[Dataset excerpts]
+--
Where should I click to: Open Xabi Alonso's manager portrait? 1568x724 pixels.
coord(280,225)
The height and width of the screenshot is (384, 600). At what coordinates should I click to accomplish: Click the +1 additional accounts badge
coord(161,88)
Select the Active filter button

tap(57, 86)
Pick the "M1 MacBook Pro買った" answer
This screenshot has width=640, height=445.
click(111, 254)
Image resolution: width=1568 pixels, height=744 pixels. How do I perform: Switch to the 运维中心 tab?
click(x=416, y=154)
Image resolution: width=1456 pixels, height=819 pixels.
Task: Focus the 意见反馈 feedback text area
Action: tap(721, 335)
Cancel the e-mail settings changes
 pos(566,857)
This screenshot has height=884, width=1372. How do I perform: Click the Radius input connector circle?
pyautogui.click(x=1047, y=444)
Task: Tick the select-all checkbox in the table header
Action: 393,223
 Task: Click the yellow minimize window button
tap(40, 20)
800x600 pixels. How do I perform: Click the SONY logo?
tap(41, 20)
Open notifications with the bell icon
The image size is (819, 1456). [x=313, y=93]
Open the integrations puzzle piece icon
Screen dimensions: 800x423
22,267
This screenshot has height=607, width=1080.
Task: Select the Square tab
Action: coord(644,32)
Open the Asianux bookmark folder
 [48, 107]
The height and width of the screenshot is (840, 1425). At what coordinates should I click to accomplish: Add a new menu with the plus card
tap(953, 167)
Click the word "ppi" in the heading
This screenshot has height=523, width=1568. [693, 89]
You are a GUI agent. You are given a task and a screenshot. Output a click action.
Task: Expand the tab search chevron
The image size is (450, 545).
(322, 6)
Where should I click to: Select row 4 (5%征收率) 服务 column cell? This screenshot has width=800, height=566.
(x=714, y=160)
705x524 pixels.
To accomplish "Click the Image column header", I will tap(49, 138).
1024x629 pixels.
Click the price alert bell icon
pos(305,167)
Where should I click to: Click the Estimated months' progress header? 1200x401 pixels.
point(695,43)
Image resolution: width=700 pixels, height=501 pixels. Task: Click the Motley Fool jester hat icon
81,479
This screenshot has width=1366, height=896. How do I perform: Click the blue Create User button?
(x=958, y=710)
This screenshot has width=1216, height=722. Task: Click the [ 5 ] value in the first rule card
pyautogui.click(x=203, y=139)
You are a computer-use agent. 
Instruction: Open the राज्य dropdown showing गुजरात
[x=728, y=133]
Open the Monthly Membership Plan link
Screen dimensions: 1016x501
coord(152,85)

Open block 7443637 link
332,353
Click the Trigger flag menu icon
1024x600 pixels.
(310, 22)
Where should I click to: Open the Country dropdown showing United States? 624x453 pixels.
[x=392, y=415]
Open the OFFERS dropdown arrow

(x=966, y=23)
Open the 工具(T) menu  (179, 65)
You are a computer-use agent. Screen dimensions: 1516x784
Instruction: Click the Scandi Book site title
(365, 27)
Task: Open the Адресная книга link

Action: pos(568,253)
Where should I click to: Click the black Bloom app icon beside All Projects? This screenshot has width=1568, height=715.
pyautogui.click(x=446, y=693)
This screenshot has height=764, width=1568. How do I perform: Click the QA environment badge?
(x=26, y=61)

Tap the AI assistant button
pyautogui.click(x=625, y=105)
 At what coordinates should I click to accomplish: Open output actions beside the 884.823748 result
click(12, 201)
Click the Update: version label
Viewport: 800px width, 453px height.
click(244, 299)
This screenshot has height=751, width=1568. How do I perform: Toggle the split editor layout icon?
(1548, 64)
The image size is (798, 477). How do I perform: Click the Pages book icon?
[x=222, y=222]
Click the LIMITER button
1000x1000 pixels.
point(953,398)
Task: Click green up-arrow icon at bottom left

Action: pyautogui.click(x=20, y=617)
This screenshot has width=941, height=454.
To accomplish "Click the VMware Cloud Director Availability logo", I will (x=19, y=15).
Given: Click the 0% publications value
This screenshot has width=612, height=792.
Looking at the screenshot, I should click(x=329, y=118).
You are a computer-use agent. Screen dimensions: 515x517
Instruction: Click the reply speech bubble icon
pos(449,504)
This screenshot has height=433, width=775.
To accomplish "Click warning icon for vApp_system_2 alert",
+--
Exactly as they appear above, copy out all the records.

Where should I click to: Open Xabi Alonso's manager portrait? 1568x724 pixels.
coord(280,225)
The height and width of the screenshot is (384, 600). At what coordinates should I click to accomplish: Click the +1 additional accounts badge
coord(161,88)
Select the Active filter button

tap(57, 86)
Pick the "M1 MacBook Pro買った" answer
This screenshot has width=640, height=445.
click(111, 254)
Image resolution: width=1568 pixels, height=744 pixels. How do I perform: Switch to the 运维中心 tab?
click(x=416, y=154)
Image resolution: width=1456 pixels, height=819 pixels.
Task: Focus the 意见反馈 feedback text area
Action: tap(721, 335)
Cancel the e-mail settings changes
 pos(566,857)
This screenshot has height=884, width=1372. How do I perform: Click the Radius input connector circle?
pyautogui.click(x=1047, y=444)
Task: Tick the select-all checkbox in the table header
Action: 393,223
 Task: Click the yellow minimize window button
tap(40, 20)
800x600 pixels. How do I perform: Click the SONY logo?
tap(41, 20)
Open notifications with the bell icon
The image size is (819, 1456). [x=313, y=93]
Open the integrations puzzle piece icon
Screen dimensions: 800x423
22,267
This screenshot has height=607, width=1080.
Task: Select the Square tab
Action: coord(644,32)
Open the Asianux bookmark folder
 [48, 107]
The height and width of the screenshot is (840, 1425). At what coordinates should I click to accomplish: Add a new menu with the plus card
tap(953, 167)
Click the word "ppi" in the heading
This screenshot has height=523, width=1568. [693, 89]
You are a GUI agent. You are given a task and a screenshot. Output a click action.
Task: Expand the tab search chevron
The image size is (450, 545).
(322, 6)
Where should I click to: Select row 4 (5%征收率) 服务 column cell? This screenshot has width=800, height=566.
(x=714, y=160)
705x524 pixels.
To accomplish "Click the Image column header", I will tap(49, 138).
1024x629 pixels.
Click the price alert bell icon
pos(305,167)
Where should I click to: Click the Estimated months' progress header? 1200x401 pixels.
point(695,43)
Image resolution: width=700 pixels, height=501 pixels. Task: Click the Motley Fool jester hat icon
81,479
This screenshot has width=1366, height=896. How do I perform: Click the blue Create User button?
(x=958, y=710)
This screenshot has width=1216, height=722. Task: Click the [ 5 ] value in the first rule card
pyautogui.click(x=203, y=139)
You are a computer-use agent. 
Instruction: Open the राज्य dropdown showing गुजरात
[x=728, y=133]
Open the Monthly Membership Plan link
Screen dimensions: 1016x501
coord(152,85)

Open block 7443637 link
332,353
Click the Trigger flag menu icon
1024x600 pixels.
(310, 22)
Where should I click to: Open the Country dropdown showing United States? 624x453 pixels.
[x=392, y=415]
Open the OFFERS dropdown arrow

(x=966, y=23)
Open the 工具(T) menu  (179, 65)
You are a computer-use agent. Screen dimensions: 1516x784
Instruction: Click the Scandi Book site title
(365, 27)
Task: Open the Адресная книга link

Action: pos(568,253)
Where should I click to: Click the black Bloom app icon beside All Projects? This screenshot has width=1568, height=715.
pyautogui.click(x=446, y=693)
This screenshot has height=764, width=1568. How do I perform: Click the QA environment badge?
(x=26, y=61)

Tap the AI assistant button
pyautogui.click(x=625, y=105)
 At what coordinates should I click to accomplish: Open output actions beside the 884.823748 result
click(12, 201)
Click the Update: version label
Viewport: 800px width, 453px height.
click(244, 299)
This screenshot has height=751, width=1568. How do I perform: Toggle the split editor layout icon?
(1548, 64)
The image size is (798, 477). How do I perform: Click the Pages book icon?
[x=222, y=222]
Click the LIMITER button
1000x1000 pixels.
point(953,398)
Task: Click green up-arrow icon at bottom left

Action: pyautogui.click(x=20, y=617)
This screenshot has width=941, height=454.
To accomplish "Click the VMware Cloud Director Availability logo", I will (x=19, y=15).
Given: Click the 0% publications value
This screenshot has width=612, height=792.
Looking at the screenshot, I should click(x=329, y=118).
You are a computer-use agent. Screen dimensions: 515x517
Instruction: Click the reply speech bubble icon
pos(449,504)
This screenshot has height=433, width=775.
To accomplish "Click warning icon for vApp_system_2 alert",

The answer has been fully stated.